You are viewing an archived version of danielfischer.com

 

All That Git Talk in The Rails World, What Gives?

Published: February 1st, 2008

I’ve been noticing a heavy upheaval in the source control world of Ruby on Rails: and the spotlightis on Git. So Git, what gives?

Introduction to Git

If you don’t know what Git is, it’s supposedly the next best thing for source control, just like SVN was to CVS. It was originally created by Linus Torvalds, the same guy who brought you Linux1. Git is most notably used for the Linux kernel.

Things to note

There are a couple things that I’ve read that are supposed to make Git very powerful, which I somewhat agree with, but at the same time don’t understand:

  • Speed: I don’t have any graphs on me, but ones that I’ve seen show it being mega-folds faster than all version-control systems. This is especially shown when dealing with thousands of small files (Like most open-source projects). Of course, when looking at the graphs, the critism around them was that they were showing results on ‘old versions of the version-control system’.
  • Superior Branching Capabilities: This is the only one I truly understand and absolutely give Git credit for. As you all probably know, branching in SVN is an incredible pain. In Git, it’s as easy as 1, 2, 3. I’d provide an example if I knew it off the top of my head, but I’m sure someone will comment on this for further insight.
  • Distributed Repositories: This feature is probably the biggest feature of Git itself. When you get code from a repository, that code you checked out is actually a full repository itself. What does this mean? That potentially means anyone can pull the repository from you. This feature is what I don’t understand, why do you need distributed repositories? Why would you need something other than a central repository with read/write access? Maybe I’m just so used to the subversion workflow that I just don’t understand why a distributed repository system would be useful. There is one small thing, and I’ll mention that on the next bullet.
  • In relation to above, when a user checks out a repository, they are given a full repository themselves; this leads to an amazing benefit: they get to commit locally without syncing with a central repository. That means you can be offline and still commit your code and have it logged.

My Views

That’s the basic understanding I have of Git, and obviously you can see I’m a bit confused and don’t really understand why it’s overly superior to SVN and other version-control systems. I’ll give it props for being faster, and easier to branch off of, but that can happen in Subversion as well with an update. Another thing to note is that if your current project is using subversion you could potentially use Git as a wrapper, which gives you access to the local repository features, but I don’t think it’ll be any faster because it’s still a hook to SVN commands. One other downside to using Git as a wrapper for SVN is that all the commits you made with Git will not be pushed into one big commit in Subversion. Here’s an example:

Dave, your ever-so-loving coding partner who uses Git instead of Subversion to be the cool developer on the block, somehow committed 500 changes in less than a minute! This changed the subversion change-set from 500, to 1000 in less time than it takes the big hand on the clock to fully turn!

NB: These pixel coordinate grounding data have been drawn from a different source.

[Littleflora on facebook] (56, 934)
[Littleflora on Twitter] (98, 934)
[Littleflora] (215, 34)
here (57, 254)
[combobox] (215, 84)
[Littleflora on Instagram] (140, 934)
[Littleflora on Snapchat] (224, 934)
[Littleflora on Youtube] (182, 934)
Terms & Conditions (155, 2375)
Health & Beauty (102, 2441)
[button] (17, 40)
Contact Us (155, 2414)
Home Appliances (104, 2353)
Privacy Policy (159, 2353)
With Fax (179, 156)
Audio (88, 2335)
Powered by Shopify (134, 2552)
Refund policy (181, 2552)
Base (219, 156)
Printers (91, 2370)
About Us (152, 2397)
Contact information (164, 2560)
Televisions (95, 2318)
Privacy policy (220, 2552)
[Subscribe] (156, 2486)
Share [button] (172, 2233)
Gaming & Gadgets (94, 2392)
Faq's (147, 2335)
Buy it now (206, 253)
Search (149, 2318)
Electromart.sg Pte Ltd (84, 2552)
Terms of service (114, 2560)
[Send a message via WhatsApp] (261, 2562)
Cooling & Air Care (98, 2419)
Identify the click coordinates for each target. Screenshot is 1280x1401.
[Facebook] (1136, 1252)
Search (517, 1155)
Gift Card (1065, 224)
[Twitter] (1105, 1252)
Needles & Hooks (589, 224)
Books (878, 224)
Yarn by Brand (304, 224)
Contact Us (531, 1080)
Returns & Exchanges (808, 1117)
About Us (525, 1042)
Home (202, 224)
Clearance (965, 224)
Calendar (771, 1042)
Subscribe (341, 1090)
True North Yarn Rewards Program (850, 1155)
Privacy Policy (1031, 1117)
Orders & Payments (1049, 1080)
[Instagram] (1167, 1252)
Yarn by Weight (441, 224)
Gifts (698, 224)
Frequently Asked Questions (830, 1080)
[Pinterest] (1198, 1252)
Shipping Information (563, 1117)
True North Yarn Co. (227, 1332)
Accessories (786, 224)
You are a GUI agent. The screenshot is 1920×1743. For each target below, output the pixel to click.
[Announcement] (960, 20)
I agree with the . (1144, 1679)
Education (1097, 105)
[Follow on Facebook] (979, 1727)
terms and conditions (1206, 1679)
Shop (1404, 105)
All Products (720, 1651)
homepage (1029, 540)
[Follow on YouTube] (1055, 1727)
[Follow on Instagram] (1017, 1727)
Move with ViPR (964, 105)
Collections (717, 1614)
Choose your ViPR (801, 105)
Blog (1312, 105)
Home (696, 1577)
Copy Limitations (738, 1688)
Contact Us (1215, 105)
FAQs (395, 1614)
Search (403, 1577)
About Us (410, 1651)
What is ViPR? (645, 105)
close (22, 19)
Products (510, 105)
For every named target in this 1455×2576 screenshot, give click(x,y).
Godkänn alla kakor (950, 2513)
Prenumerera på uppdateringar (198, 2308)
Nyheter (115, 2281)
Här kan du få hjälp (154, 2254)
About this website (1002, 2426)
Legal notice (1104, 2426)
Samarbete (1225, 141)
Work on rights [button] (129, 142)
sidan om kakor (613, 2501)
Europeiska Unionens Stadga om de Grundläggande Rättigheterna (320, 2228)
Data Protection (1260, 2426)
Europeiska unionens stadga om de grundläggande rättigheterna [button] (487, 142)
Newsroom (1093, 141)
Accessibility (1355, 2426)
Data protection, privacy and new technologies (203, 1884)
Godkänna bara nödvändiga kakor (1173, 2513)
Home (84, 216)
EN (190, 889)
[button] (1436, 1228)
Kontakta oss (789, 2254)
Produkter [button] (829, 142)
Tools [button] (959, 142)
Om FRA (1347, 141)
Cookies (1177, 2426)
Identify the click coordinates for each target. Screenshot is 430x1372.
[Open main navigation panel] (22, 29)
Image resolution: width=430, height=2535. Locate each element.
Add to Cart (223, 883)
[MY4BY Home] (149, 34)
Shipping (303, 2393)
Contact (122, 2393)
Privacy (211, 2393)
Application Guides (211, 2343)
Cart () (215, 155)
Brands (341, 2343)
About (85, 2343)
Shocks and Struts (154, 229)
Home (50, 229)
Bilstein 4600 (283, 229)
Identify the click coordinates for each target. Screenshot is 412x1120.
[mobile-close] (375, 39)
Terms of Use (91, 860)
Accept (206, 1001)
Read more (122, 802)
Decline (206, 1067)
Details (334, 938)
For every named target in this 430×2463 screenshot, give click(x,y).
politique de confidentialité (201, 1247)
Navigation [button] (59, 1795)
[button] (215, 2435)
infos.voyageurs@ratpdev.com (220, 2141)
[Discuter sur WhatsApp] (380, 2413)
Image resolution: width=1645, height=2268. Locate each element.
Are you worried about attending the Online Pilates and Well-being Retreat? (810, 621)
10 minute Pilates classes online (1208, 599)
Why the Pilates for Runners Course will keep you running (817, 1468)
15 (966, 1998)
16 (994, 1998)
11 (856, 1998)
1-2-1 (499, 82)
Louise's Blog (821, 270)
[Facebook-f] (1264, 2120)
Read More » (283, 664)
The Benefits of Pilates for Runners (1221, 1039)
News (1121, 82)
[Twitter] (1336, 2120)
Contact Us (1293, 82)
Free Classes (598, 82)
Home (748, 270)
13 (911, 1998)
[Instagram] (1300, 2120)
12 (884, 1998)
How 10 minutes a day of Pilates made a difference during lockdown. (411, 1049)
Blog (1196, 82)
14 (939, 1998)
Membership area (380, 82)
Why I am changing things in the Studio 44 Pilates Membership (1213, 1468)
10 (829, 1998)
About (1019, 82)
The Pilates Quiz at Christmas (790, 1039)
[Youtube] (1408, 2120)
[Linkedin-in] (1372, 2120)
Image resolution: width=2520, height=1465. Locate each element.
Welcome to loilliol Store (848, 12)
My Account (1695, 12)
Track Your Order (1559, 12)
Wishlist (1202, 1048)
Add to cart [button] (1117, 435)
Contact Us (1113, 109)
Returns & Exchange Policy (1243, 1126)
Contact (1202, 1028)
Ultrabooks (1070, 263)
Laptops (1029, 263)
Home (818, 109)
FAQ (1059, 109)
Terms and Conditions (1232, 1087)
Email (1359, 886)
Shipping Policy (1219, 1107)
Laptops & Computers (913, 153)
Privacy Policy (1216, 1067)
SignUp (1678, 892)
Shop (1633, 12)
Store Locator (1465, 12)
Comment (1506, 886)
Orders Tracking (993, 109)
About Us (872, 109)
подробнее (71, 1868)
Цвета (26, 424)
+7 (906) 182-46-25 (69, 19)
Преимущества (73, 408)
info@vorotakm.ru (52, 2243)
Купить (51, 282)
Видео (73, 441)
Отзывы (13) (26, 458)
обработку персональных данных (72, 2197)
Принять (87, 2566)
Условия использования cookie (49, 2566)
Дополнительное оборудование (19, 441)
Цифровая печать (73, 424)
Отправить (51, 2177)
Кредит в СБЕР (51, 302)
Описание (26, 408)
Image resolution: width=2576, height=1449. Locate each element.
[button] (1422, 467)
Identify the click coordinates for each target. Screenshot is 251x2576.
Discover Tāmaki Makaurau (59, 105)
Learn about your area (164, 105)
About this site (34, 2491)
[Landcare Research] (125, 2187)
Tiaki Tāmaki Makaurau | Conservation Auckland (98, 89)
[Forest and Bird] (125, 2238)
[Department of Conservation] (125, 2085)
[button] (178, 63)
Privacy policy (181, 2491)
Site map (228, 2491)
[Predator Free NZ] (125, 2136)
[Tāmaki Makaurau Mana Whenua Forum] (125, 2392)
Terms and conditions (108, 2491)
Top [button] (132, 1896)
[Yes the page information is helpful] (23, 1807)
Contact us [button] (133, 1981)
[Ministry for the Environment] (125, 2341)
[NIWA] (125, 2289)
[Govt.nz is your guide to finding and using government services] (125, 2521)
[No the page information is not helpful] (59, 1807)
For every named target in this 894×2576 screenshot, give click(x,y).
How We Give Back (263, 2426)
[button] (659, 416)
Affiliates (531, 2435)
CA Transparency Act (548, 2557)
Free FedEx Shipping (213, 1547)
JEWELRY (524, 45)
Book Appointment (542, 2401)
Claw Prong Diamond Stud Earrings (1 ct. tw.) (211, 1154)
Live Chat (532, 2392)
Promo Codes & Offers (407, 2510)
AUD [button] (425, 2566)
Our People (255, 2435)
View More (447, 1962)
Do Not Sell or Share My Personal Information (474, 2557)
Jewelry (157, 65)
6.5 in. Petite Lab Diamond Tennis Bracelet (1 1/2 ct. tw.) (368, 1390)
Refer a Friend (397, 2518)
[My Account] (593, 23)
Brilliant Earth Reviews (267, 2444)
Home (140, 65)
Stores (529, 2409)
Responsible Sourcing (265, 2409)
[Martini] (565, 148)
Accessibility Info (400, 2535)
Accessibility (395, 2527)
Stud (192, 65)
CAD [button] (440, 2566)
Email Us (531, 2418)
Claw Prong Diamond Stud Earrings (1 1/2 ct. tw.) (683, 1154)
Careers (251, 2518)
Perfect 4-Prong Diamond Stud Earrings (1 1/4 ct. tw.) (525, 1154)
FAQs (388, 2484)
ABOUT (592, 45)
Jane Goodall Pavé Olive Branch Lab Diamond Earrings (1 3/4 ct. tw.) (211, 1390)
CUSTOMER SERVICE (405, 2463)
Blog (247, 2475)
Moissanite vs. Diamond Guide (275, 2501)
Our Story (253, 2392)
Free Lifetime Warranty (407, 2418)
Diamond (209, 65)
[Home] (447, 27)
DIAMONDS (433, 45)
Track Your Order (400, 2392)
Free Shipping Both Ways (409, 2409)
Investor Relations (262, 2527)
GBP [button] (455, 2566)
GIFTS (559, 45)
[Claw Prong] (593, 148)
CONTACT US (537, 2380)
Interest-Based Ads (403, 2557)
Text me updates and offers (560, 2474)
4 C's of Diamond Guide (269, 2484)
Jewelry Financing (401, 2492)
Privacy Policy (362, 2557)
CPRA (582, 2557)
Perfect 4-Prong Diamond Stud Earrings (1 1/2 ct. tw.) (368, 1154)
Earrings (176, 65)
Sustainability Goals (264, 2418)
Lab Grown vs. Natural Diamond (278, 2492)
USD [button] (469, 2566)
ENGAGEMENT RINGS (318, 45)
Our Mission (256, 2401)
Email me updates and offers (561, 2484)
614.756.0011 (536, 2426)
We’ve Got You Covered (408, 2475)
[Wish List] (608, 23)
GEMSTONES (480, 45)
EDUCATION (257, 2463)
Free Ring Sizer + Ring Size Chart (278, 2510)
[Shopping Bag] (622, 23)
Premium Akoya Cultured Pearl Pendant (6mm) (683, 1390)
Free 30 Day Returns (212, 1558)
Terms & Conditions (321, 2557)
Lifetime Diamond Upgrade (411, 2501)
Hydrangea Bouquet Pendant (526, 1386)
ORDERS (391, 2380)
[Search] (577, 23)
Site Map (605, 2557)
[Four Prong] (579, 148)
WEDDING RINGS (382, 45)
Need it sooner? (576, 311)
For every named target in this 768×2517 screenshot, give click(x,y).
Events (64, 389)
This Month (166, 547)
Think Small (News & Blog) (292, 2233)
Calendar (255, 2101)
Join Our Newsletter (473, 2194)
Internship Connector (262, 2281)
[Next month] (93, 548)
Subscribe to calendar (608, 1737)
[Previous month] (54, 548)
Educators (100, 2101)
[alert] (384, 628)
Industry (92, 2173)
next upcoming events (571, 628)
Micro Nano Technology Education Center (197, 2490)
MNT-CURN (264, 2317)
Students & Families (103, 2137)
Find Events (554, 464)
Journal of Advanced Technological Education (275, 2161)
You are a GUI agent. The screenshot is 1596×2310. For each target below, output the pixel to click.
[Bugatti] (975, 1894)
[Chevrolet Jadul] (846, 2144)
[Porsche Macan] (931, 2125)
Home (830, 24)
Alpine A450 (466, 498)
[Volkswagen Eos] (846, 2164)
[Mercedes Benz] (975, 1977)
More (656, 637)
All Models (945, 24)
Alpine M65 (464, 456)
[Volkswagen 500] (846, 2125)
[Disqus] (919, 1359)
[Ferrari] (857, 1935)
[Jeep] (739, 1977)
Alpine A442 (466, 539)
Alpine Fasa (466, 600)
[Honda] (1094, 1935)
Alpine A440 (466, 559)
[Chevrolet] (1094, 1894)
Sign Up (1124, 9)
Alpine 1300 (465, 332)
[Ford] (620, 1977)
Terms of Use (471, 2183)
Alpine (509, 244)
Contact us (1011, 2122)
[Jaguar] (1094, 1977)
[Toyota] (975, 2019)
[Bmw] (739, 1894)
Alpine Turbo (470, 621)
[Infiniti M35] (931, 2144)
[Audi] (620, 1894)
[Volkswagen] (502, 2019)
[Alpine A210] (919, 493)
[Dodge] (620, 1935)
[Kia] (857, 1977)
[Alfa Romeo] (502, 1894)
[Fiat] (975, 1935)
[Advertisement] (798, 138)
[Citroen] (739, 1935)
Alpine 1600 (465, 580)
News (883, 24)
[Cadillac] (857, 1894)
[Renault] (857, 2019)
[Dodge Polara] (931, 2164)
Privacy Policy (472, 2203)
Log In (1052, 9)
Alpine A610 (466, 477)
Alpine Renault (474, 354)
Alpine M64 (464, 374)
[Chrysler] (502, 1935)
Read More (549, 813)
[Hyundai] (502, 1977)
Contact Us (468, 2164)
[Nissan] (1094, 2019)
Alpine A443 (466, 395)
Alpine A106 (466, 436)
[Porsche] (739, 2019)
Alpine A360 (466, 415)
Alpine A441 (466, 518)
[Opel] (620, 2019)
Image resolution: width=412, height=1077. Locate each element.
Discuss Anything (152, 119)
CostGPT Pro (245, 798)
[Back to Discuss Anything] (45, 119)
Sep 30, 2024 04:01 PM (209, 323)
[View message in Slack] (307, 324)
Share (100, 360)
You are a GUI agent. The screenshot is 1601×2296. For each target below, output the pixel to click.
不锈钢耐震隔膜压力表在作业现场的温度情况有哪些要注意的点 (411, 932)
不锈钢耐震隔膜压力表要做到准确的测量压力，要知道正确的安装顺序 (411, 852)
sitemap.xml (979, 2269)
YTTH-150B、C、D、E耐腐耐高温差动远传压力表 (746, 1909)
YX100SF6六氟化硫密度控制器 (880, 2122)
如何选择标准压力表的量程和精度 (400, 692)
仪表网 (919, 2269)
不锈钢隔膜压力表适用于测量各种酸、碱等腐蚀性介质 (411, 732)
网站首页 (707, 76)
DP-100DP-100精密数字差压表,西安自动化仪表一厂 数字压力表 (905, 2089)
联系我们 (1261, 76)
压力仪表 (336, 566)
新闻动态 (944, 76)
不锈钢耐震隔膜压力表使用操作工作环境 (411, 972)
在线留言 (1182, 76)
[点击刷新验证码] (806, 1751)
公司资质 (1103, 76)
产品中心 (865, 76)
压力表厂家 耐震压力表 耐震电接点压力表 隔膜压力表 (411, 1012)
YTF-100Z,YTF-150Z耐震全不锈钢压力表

Hopefully you understand that example. I personally dislike Git on Subversion projects for the above example’s outcome. I actually use those change-sets as a milestone in my mind of how things are progressing, if it changed 200% in one minute, it would really throw off the point of a change-set.

The Summary

So, in summary: Git is superior in branching, and for the most part, speed. But, why Distributed Repositories? I hear it can be useful in open-source projects, but I really have no idea why, and why would this be useful for closed projects as well?

I’d really appreciate if anyone can shed some light on why it’s otherwise superior. I love to stay on top of the best technology, so kick my ass on my lame knowledge and educate me! Then I’ll be able to convert my team to Git :)

p.s a lot of Rails projects are popping up on http://github.com/.

  1. http://www.linux.org/ []

The distributed nature of git makes collaboration easier than with svn. Consider an open source project like Rails. Under svn, you checkout the Rails source, make the changes you like, produce one monolithic patch, and submit that back to the core team for evaluation. During this time you can never commit those changes anywhere or mark waypoints in development.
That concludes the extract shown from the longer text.